- Breve quesito 1 -
Nel brano su Cruz-Diez, in quale piazza Continua ha proposto un'opera effimera?

- Brano proposto -
=======

E ad attrarre è anche quel magnetismo esercitato da un centro, come nell’opera Induction du Jaune N° 221 Fabiana (2018, acrilico su alluminio, a destra delle scale). O verso un divenire (si veda Induction Chromatique à double fréquence Phillips 1, 2018, chromography su plastica), verso un punto all’orizzonte cui tende l’immagine quasi vettoriale, che restituisce una velocità impressa senza utilizzare nessuna delle tecniche o rifarsi ai Movimenti (quali il Futurismo) che si sono confrontati, nel corso del Novecento, con la stessa necessità di esprimere il movimento attraverso la staticità della tela.
Ma il movimento, spesso volutamente fluido, è ottenuto da Cruz-Diez non solamente grazie all’uso della diagonale ma, a livello materico, di sottili lamine di plastica inserite nelle opere.
Pannelli multicolorati con lamine in rilievo che, a seconda dell’inclinazione dello sguardo dell’osservatore, offrono moltitudini di cromatismi e forme geometriche che si alternano tra pieni e vuoti. Il rosso – onnipresente e vitalistico – trascolora in una fantasmagorica alternanza di tonalità più tenui e fredde. Esemplari, in questo senso, le opere che compongono il trittico intitolato Portfolio Couleur Additive Perseus (2017, serigrafia su carta), quasi a misurare la distanza tra noi – matericamente informi – e quelle figurazioni non figurative di incredibile perfezione.
Uscendo nel patio-giardino di Continua, si può ammirare Environnement de Transchromie Circulaire (1965-2017, vetro colorato su struttura in acciaio inox), che pare un diaframma tra dentro e fuori, realtà e illusione ottica, percezione e sublimazione. Un’installazione che dialoga con l’esterno modificandone i colori e la prospettiva ma anche un luogo di incontro, che unisce e, per i bambini presenti, può diventare spazio di gioco, caleidoscopio attraverso il quale intravedere un mondo più colorato – forse più buono.
E sempre all’esterno, dato che Cruz-Diez è stato un artista attivo anche nel campo dell’arte urbana, Continua ha pensato di proporre, nell’antica piazza delle Erbe (accanto al Duomo), un’opera effimera che inonda di colori uno scorcio storico della città turrita. Un’opera che, al tramonto, si trasforma nell’avanscena per Bandao, il gruppo di percussionisti coreografati da Michelangelo Pistoletto, che fanno danzare sui ritmi brasiliani tutto il pubblico presente – composto anche da ignari passanti.
L’arte diventa incontro – tra due Maestri del Novecento, ma anche tra artisti e pubblico e tra installazione contemporanea e architettura storica che la ospita – dando vita a un cortocircuito frizzante, compartecipato da adulti e bambini.

=======

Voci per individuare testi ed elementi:
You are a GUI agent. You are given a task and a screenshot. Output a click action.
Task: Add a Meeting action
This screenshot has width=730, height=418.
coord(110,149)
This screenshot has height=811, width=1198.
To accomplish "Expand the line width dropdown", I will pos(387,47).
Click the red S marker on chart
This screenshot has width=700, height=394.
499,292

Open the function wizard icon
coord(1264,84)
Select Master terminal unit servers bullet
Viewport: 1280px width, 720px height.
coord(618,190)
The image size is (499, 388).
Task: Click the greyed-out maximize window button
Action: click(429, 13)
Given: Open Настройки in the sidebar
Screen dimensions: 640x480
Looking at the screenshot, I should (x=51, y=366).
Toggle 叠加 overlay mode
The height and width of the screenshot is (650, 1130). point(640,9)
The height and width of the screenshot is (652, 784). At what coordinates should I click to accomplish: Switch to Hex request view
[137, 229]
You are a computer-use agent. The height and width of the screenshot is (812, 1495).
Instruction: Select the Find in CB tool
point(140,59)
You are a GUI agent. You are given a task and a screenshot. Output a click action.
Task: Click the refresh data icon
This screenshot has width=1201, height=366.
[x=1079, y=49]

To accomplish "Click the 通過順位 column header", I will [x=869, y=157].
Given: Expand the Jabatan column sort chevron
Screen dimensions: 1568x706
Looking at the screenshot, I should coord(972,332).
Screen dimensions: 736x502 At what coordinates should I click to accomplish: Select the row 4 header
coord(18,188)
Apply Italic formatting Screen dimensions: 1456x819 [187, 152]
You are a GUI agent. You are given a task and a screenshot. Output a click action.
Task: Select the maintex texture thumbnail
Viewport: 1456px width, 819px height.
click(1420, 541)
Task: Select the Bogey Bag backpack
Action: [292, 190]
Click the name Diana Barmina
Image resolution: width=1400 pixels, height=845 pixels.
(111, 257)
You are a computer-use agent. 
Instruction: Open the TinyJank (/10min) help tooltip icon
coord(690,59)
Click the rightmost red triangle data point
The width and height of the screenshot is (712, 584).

=======

- Breve quesito 2 -
Modifica le voci partendo dalla riga che contiene "Given: Open Настройки in the sidebar" e terminando con quella che contiene "will [x=869, y=157].": sostituisci "refresh" con "reload" e lascia invariato tutto il resto. Riporta soltanto queste righe.

- Soluzione esercizio 1 -
Nell'antica piazza delle Erbe, accanto al Duomo.

- Soluzione esercizio 2 -
Given: Open Настройки in the sidebar
Screen dimensions: 640x480
Looking at the screenshot, I should (x=51, y=366).
Toggle 叠加 overlay mode
The height and width of the screenshot is (650, 1130). point(640,9)
The height and width of the screenshot is (652, 784). At what coordinates should I click to accomplish: Switch to Hex request view
[137, 229]
You are a computer-use agent. The height and width of the screenshot is (812, 1495).
Instruction: Select the Find in CB tool
point(140,59)
You are a GUI agent. You are given a task and a screenshot. Output a click action.
Task: Click the reload data icon
This screenshot has width=1201, height=366.
[x=1079, y=49]

To accomplish "Click the 通過順位 column header", I will [x=869, y=157].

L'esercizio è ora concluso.